→ Problem set:
(A) According to the book report on Empty Planet, what world population did UN demographers predict in 1958 for the year 2000?
(B) Carry on the book report on Empty Planet from the point at which it stops.

→ Passage to read:
An interesting podcast is a recent one by James Howard Kunstler on the beef industry in the United States from the perspective of a young cattle rancher practicing "regenerative agriculture". Helpful and hopeful. 

And something completely different, a short video on how a Mars colony could (not) start and flourish (i.e. everyone dies horrible deaths on a distant world.) "The First 10,000 Days on Mars." (Basically an Elon Musk tongue-bath and product placement advert. Teslas on Mars! Fucking shoot me!)

 

 

Friday 26 March 2021

BOOK REPORT: EMPTY PLANET by DARREL BRICKER and JOHN IBBITSON

 

IN EMPTY PLANET, AUTHORS BRICKER AND IBBITSON PROVIDE AN INTERESTING corrective to the general view (one held by me, at least) that the human population on Earth will reach unsustainable levels by the end of this century (or earlier). They cite figures from the United Nations’ Department of Economics and Social Affairs’ Population Division, that provides a range (frFom low to high) of demographic predictions for future population growth. Their low-end population number by century’s end is predicted to be roughly what our current population is—7 billion. There is a “medium” forecast of 11.2 billion by 2100 with numbers stabilizing afterwards, and a high-end estimate of an incredible 17 billion people by the end of the century. The medium prediction is typically what the UN holds as the most likely scenario.

In 1958, UN demographers and statisticians predicted a “medium range” world population of 6.28 billion by the year 2000, which was remarkably close to the actual figure, so the the division's statistical analysis models are considered exceptionally reliable. But, does this mean that we are on track for a global population of 11.2 billion by 2100? According to authors Daniel Bricker, CEO of a major market research firm, and John Ibbitson, writer and columnist for the Globe and Mail newspaper, the UN’s prediction, this time, may be a tad high.

→ Data lines:

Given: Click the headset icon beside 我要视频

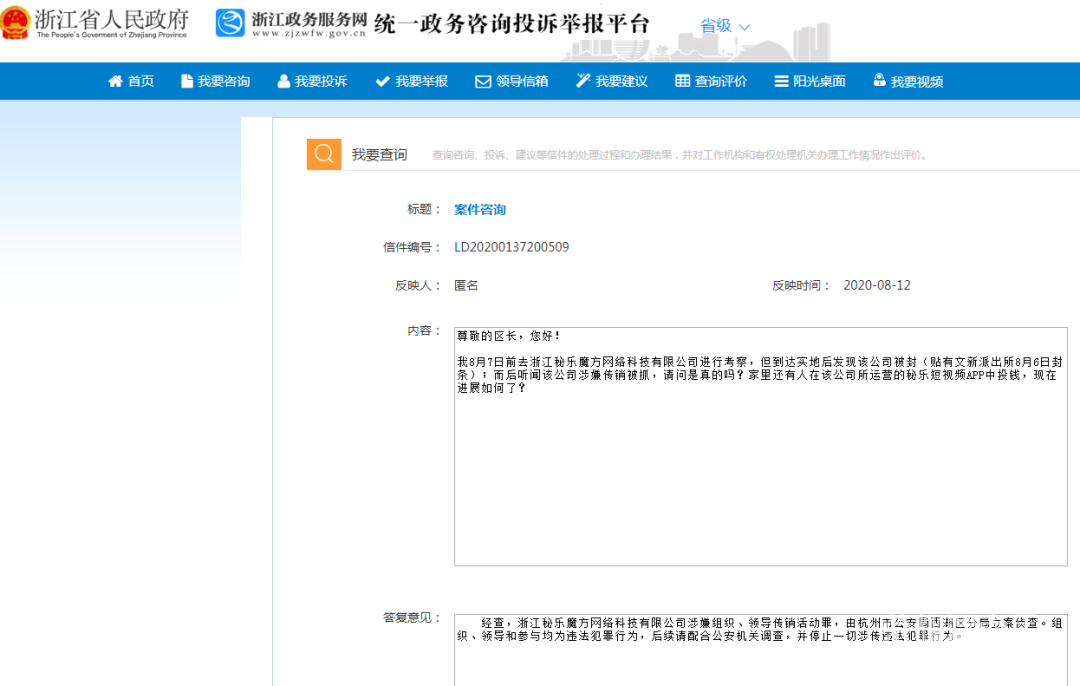Looking at the screenshot, I should coord(879,81).
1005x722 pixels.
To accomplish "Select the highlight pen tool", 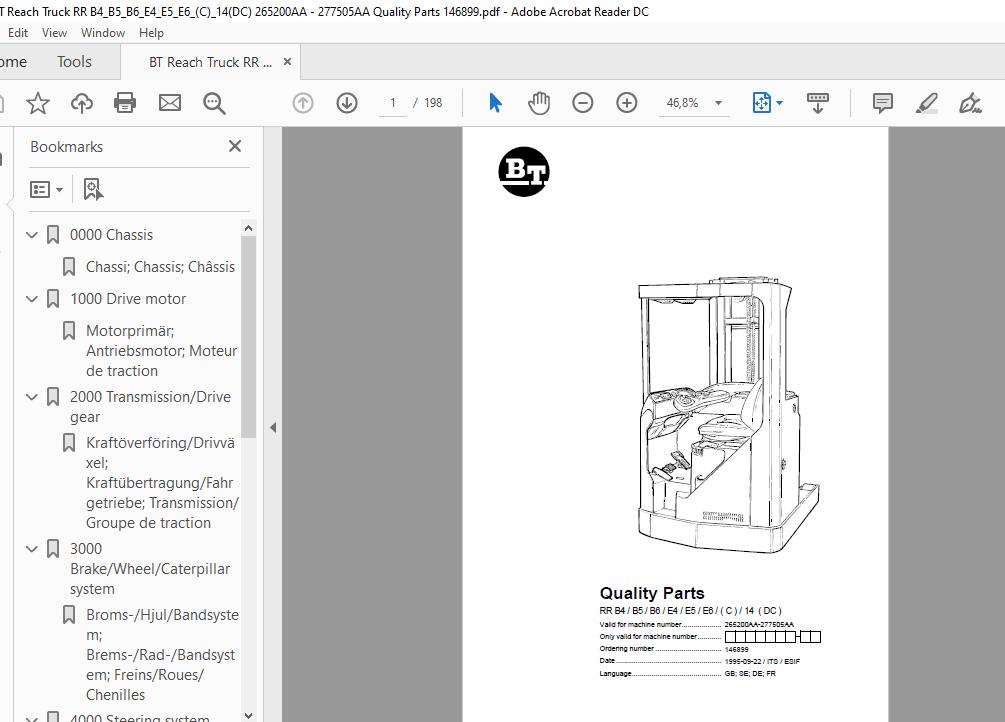I will 927,103.
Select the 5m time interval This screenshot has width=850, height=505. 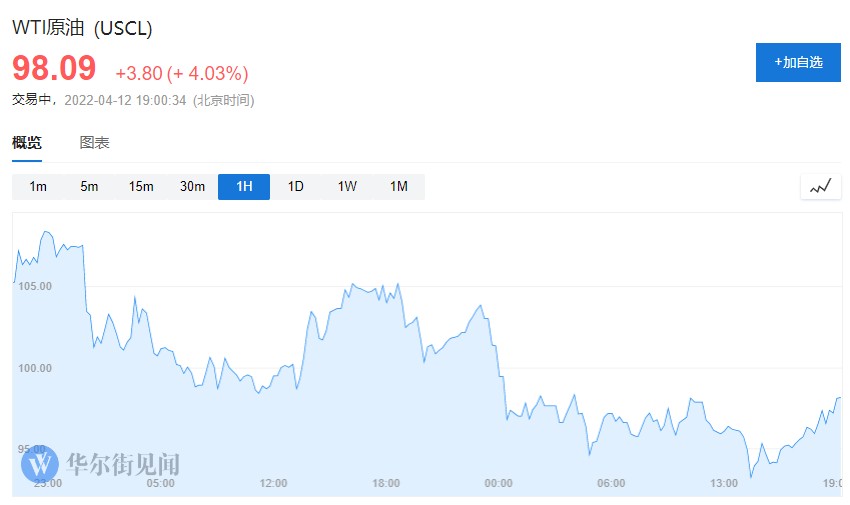click(89, 187)
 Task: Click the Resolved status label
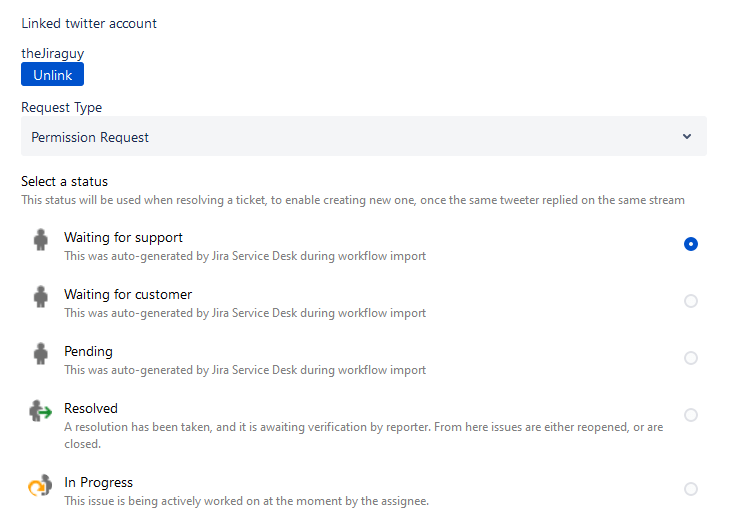pyautogui.click(x=91, y=409)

→ Answers given:
(A) They predicted a "medium range" world population of 6.28 billion by 2000.

(B)
 

   Darrell Bricker and John Ibbitson
THEY BEGIN THEIR STUDY by discussing the five-stage “DemographicTransition Model” that is used to analyze societies as they develop and industrialize. This model calculates the twinned trends of fertility rates and death rates. The “fertility rate” (or birth rate) is defined as the “number of children a woman is expected to produce, on average, in her lifetime” in a particular society. (20) Death rates, or to put it another way, “life expectancy”, is how long people can expect to live, on average, in a society. The five stages are as follows:

Stage One: Birth rates high; death rates high. This stage “encompassed all of humanity from the dawn of the species until the eighteenth century…” (13)

Stage Two: Birth rates remain high; death rates gradually declining (i.e., people are living longer). In Europe, beginning in the eighteenth century, there were fewer wars, more trade, food products from the Americas, the start of the Industrial Revolution, modernized farming methods, growing cities, improved sanitation, etc. Thus a “rapid and sustained” (14) population growth was seen during the Victorian Age. Of course, many societies remained at the less-developed, Stage One level.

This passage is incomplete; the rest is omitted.